(Beginning of DATASET EXTRACT)

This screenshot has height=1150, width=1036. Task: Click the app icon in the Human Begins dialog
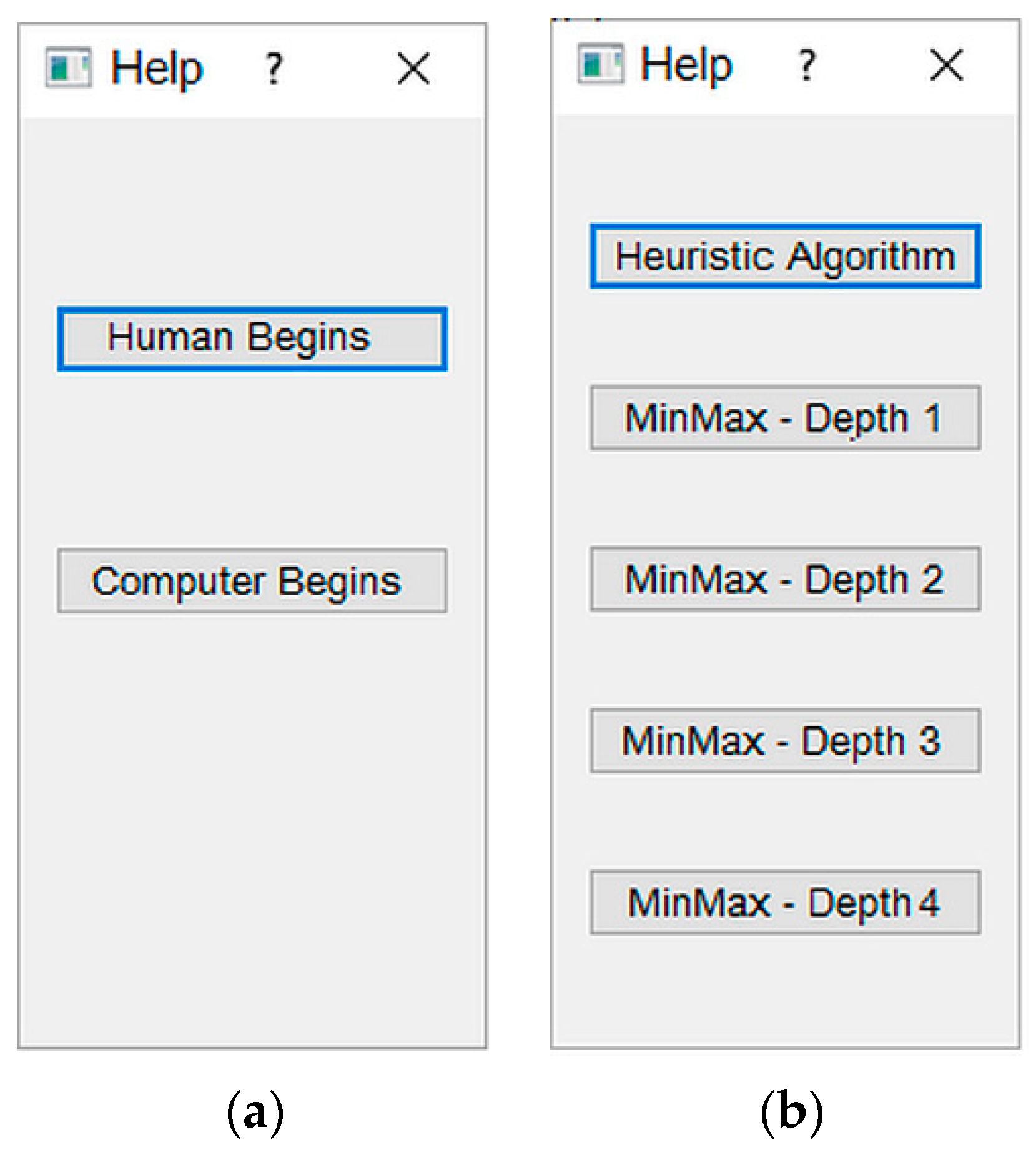68,67
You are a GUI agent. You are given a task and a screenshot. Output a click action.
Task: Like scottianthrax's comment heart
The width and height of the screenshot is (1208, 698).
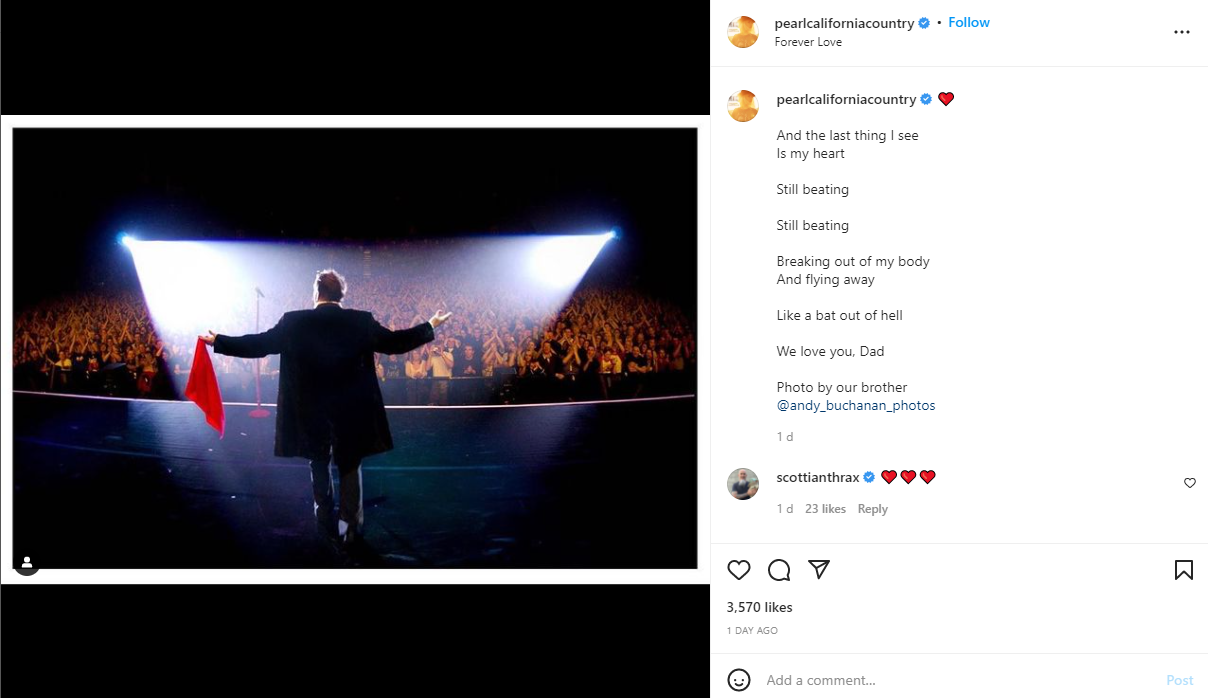pyautogui.click(x=1189, y=483)
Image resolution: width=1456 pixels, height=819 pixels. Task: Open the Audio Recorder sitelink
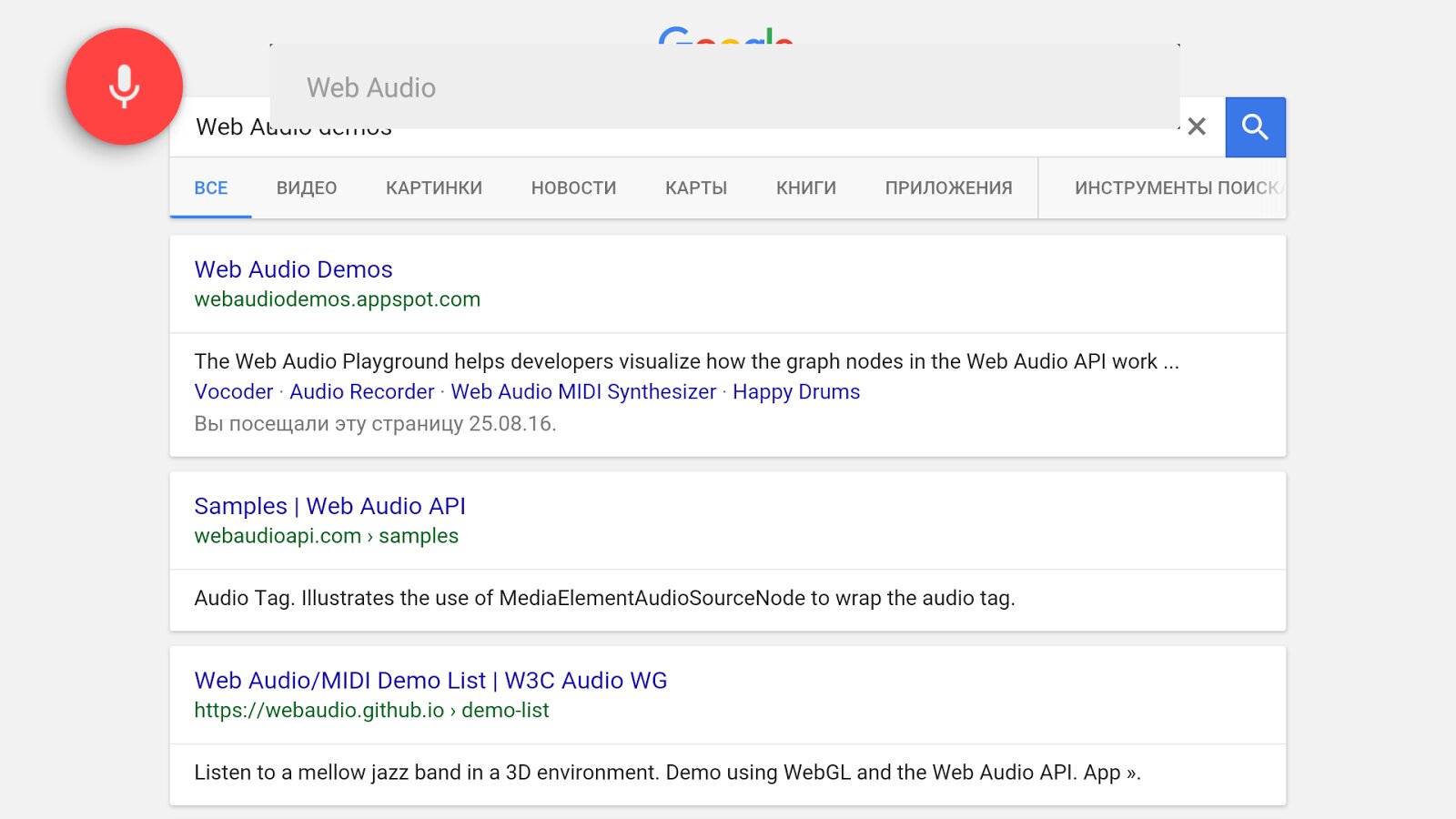tap(361, 392)
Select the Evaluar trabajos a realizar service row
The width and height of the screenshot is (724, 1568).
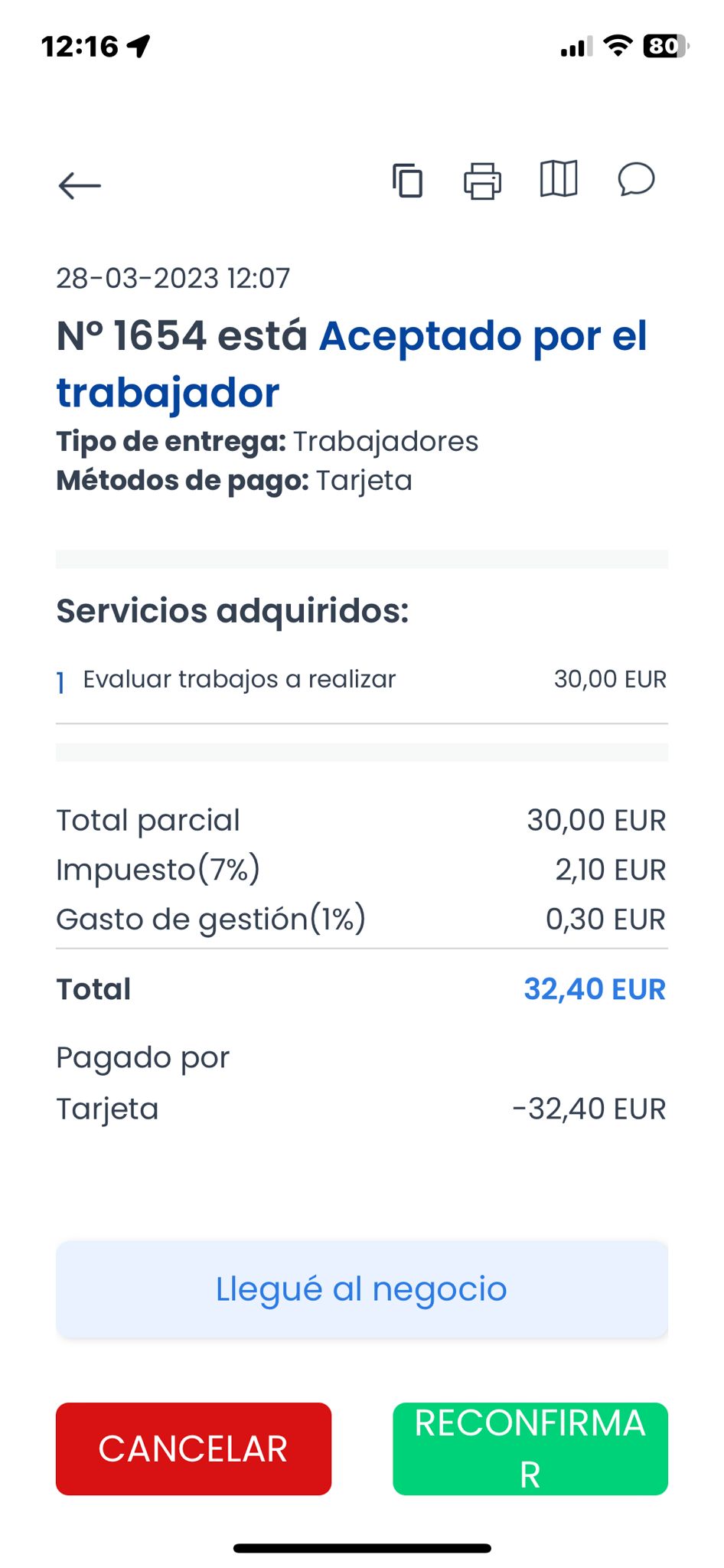[362, 680]
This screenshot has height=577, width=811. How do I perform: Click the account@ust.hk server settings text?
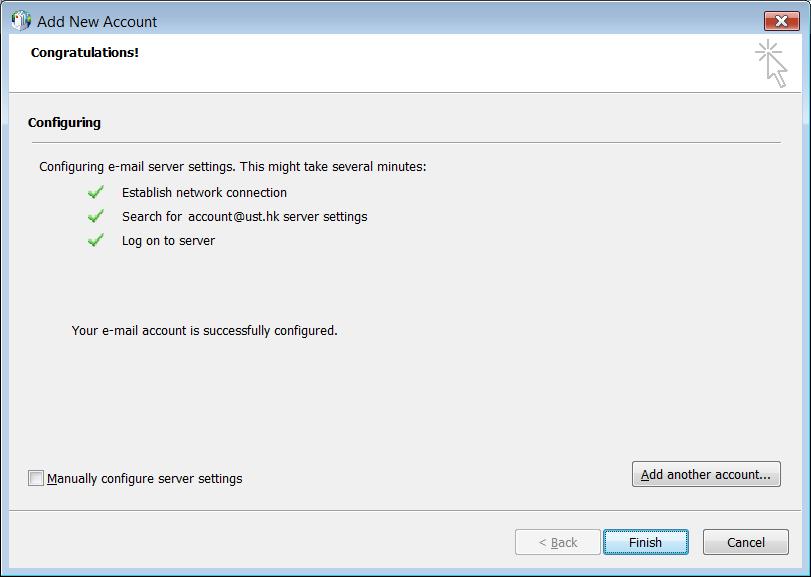pos(277,217)
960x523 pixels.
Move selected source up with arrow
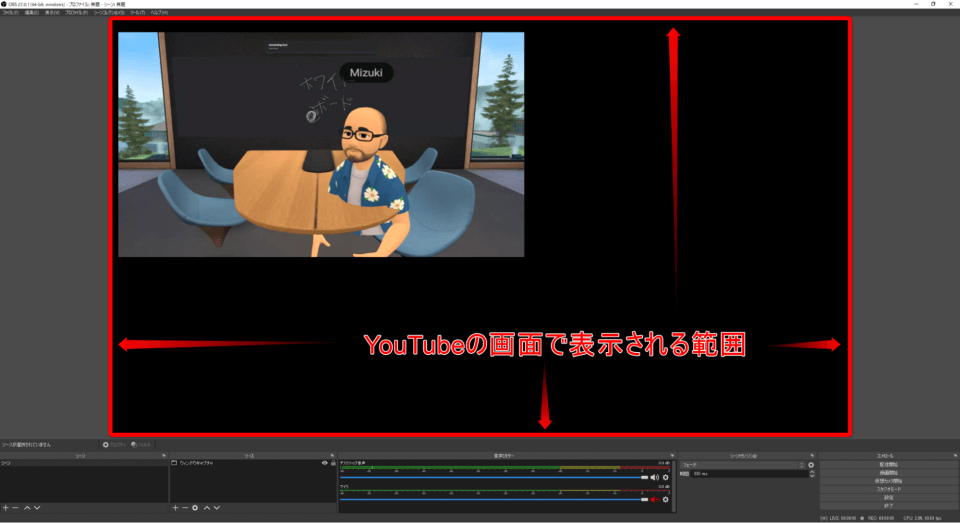[207, 508]
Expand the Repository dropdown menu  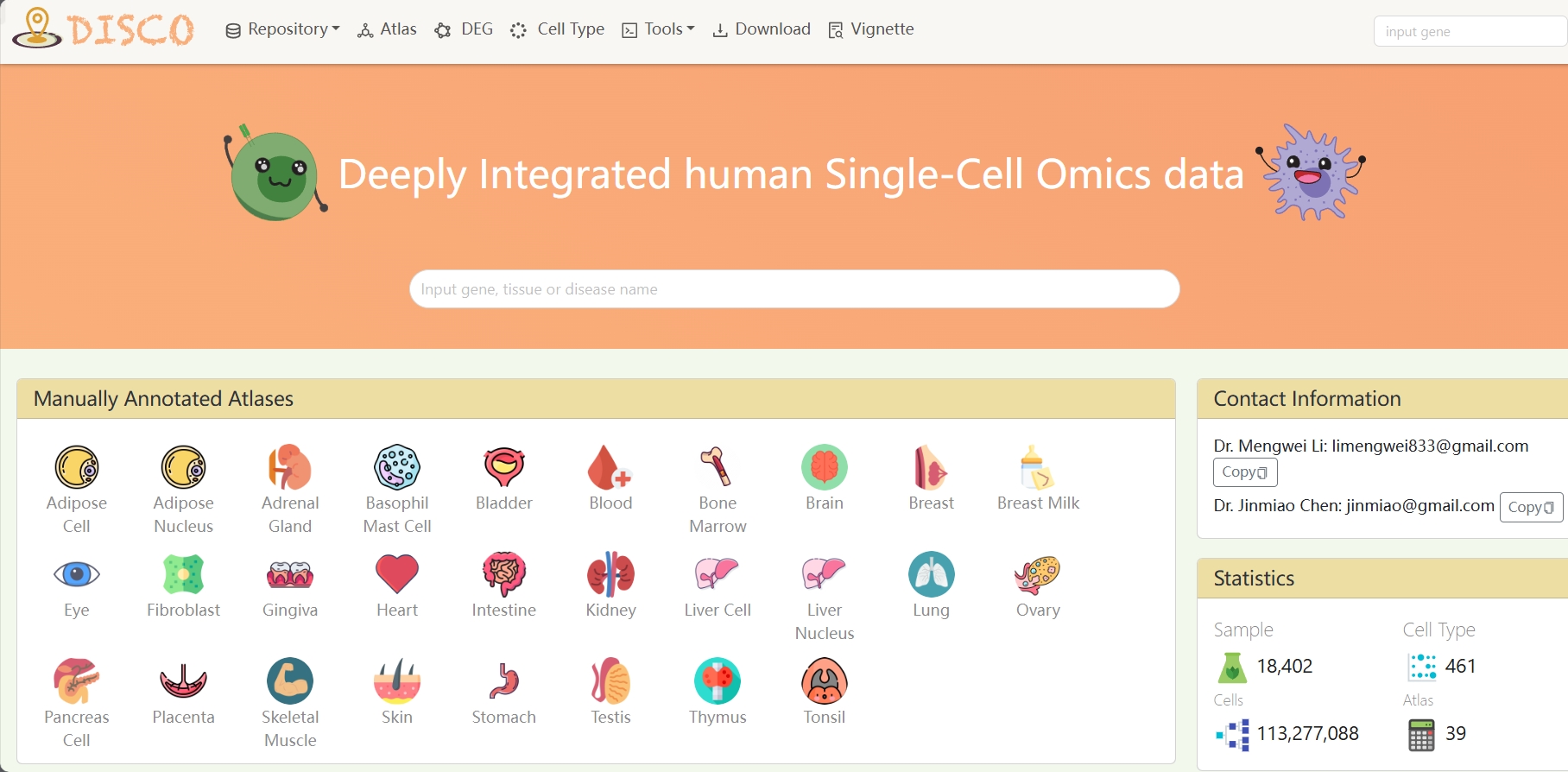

(End of DATASET EXTRACT)

> WHAT TO PRODUCE
Repeat the lines above, starting at the first and stopping after the line that holds "Task: Like scottianthrax's comment heart", with the pictures left out.

> OUTPUT OF THE TASK
This screenshot has height=1150, width=1036. Task: Click the app icon in the Human Begins dialog
68,67
You are a GUI agent. You are given a task and a screenshot. Output a click action.
Task: Like scottianthrax's comment heart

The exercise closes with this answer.